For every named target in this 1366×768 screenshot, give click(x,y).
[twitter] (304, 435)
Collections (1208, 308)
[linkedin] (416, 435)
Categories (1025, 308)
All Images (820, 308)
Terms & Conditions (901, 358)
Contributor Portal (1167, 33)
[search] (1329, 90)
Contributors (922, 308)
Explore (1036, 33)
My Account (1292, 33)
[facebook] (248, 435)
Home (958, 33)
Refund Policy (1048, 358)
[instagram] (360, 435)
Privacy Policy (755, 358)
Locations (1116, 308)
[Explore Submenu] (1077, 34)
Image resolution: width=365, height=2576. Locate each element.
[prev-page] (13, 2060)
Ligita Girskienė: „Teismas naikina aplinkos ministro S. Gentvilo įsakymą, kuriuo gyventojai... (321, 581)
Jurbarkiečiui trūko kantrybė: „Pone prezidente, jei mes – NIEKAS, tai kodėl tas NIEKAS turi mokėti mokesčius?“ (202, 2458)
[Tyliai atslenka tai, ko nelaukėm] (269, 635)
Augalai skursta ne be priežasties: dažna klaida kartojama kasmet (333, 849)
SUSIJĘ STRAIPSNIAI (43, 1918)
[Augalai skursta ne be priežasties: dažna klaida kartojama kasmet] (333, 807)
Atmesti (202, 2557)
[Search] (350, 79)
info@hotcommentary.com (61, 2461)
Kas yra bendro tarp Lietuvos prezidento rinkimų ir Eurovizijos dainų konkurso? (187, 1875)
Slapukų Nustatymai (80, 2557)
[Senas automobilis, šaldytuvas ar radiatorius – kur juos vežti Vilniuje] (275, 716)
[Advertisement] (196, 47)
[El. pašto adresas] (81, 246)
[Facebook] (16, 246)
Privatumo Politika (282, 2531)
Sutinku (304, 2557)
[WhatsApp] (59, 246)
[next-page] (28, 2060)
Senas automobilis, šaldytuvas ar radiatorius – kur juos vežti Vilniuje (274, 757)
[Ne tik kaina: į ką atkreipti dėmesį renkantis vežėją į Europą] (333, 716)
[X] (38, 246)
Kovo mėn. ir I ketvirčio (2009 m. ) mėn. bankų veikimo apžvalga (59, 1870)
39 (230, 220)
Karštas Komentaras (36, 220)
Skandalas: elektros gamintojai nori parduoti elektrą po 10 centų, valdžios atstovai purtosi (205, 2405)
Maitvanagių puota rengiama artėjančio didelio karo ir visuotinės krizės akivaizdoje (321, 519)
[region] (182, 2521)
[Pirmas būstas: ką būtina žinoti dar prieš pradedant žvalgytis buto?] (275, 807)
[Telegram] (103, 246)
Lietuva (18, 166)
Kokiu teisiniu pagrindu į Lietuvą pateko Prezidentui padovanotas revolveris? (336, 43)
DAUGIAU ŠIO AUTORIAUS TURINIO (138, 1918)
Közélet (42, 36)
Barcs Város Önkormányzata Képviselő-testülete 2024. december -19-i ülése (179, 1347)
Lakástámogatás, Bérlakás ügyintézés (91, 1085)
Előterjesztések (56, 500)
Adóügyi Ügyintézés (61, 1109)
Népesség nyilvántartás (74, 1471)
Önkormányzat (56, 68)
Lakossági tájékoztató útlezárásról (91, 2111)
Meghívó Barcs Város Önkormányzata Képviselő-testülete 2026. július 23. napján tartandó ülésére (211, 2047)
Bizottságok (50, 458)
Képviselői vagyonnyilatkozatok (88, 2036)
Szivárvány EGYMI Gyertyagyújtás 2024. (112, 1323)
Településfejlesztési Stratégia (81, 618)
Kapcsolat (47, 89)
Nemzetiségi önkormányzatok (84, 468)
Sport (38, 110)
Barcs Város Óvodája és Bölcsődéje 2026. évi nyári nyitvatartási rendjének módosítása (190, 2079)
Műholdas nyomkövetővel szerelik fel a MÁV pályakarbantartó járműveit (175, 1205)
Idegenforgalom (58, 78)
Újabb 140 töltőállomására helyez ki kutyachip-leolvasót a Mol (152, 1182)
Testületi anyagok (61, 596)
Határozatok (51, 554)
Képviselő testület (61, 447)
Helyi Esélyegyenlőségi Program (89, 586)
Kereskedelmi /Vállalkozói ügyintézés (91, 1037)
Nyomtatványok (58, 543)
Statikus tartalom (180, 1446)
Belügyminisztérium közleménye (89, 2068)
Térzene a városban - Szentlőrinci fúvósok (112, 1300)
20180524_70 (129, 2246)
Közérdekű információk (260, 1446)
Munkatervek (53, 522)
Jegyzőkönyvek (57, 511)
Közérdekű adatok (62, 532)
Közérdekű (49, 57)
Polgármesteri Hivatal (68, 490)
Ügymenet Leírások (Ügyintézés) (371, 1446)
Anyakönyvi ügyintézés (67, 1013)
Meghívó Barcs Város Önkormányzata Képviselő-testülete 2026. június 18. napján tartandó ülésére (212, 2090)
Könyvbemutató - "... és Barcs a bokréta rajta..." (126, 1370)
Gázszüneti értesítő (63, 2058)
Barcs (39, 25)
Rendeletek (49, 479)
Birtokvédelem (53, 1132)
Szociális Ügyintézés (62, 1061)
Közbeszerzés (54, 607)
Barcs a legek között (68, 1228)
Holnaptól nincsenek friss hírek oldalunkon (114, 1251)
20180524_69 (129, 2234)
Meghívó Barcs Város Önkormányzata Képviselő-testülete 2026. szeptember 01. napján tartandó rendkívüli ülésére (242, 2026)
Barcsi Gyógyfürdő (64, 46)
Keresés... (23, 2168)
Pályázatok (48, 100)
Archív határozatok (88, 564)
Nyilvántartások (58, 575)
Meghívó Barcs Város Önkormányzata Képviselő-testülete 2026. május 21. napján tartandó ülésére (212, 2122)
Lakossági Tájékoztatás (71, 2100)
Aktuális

------------------------------------------------------------

TASK STATEMENT
Reproduce only the lines above spanning from the line containing "[twitter] (304, 435)" through the line containing "Ligita Girskienė: „Teismas", word for word.

ANSWER
[twitter] (304, 435)
Collections (1208, 308)
[linkedin] (416, 435)
Categories (1025, 308)
All Images (820, 308)
Terms & Conditions (901, 358)
Contributor Portal (1167, 33)
[search] (1329, 90)
Contributors (922, 308)
Explore (1036, 33)
My Account (1292, 33)
[facebook] (248, 435)
Home (958, 33)
Refund Policy (1048, 358)
[instagram] (360, 435)
Privacy Policy (755, 358)
Locations (1116, 308)
[Explore Submenu] (1077, 34)
Image resolution: width=365, height=2576. Locate each element.
[prev-page] (13, 2060)
Ligita Girskienė: „Teismas naikina aplinkos ministro S. Gentvilo įsakymą, kuriuo gyventojai... (321, 581)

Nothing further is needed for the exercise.